[Records excerpted from a collection]
--------------------------------

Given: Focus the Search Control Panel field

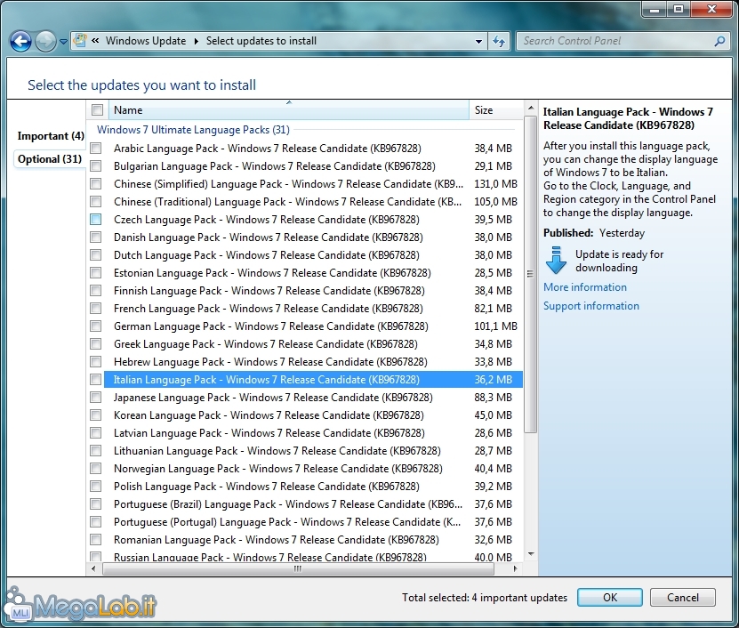Looking at the screenshot, I should coord(616,41).
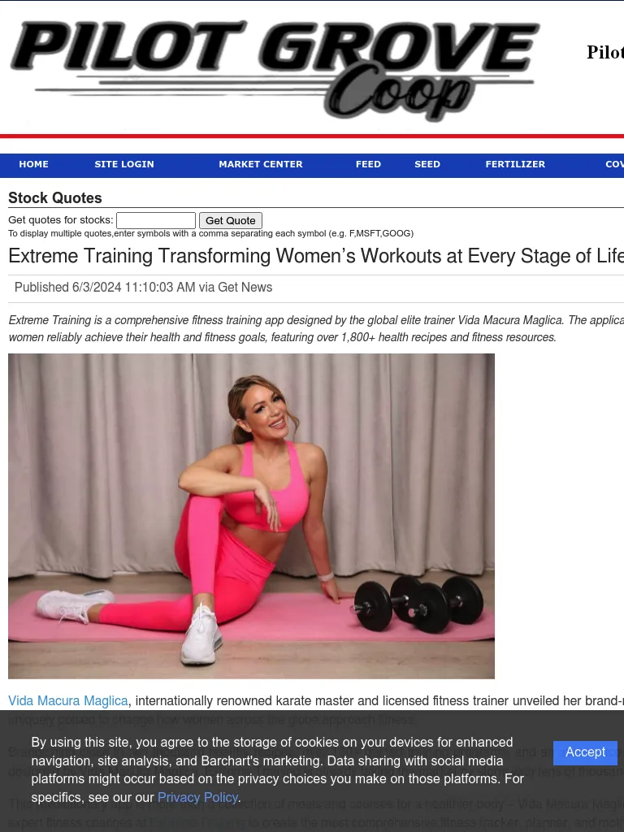Click the Published via Get News line
The height and width of the screenshot is (832, 624).
(x=143, y=287)
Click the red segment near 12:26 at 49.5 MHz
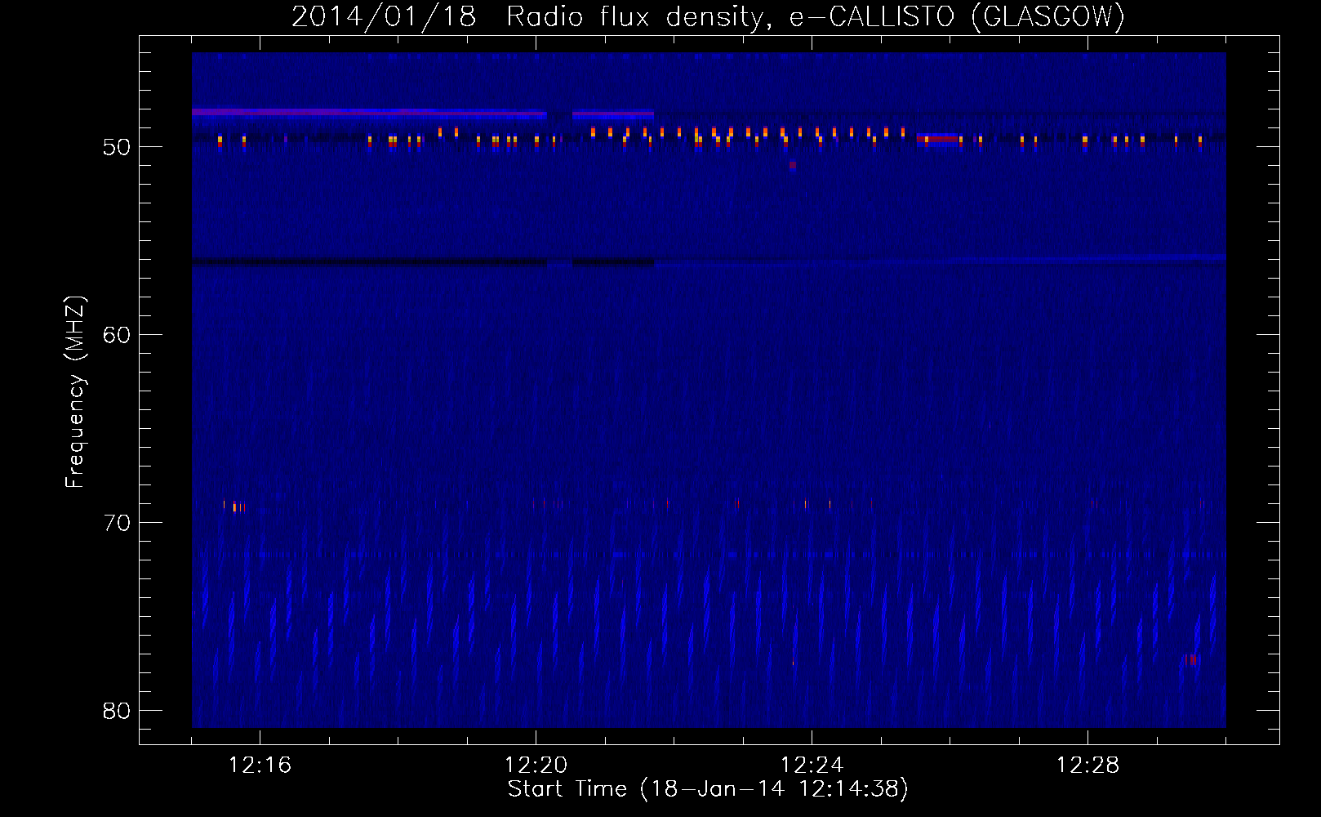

--------------------------------

■ EXERCISE OBJECTIVE
Retype the lines above word for word, leaving out the pictures.

■ RESPONSE TO THIS EXERCISE
Given: Focus the Search Control Panel field

Looking at the screenshot, I should coord(616,41).
Click the Published via Get News line
The height and width of the screenshot is (832, 624).
(x=143, y=287)
Click the red segment near 12:26 at 49.5 MHz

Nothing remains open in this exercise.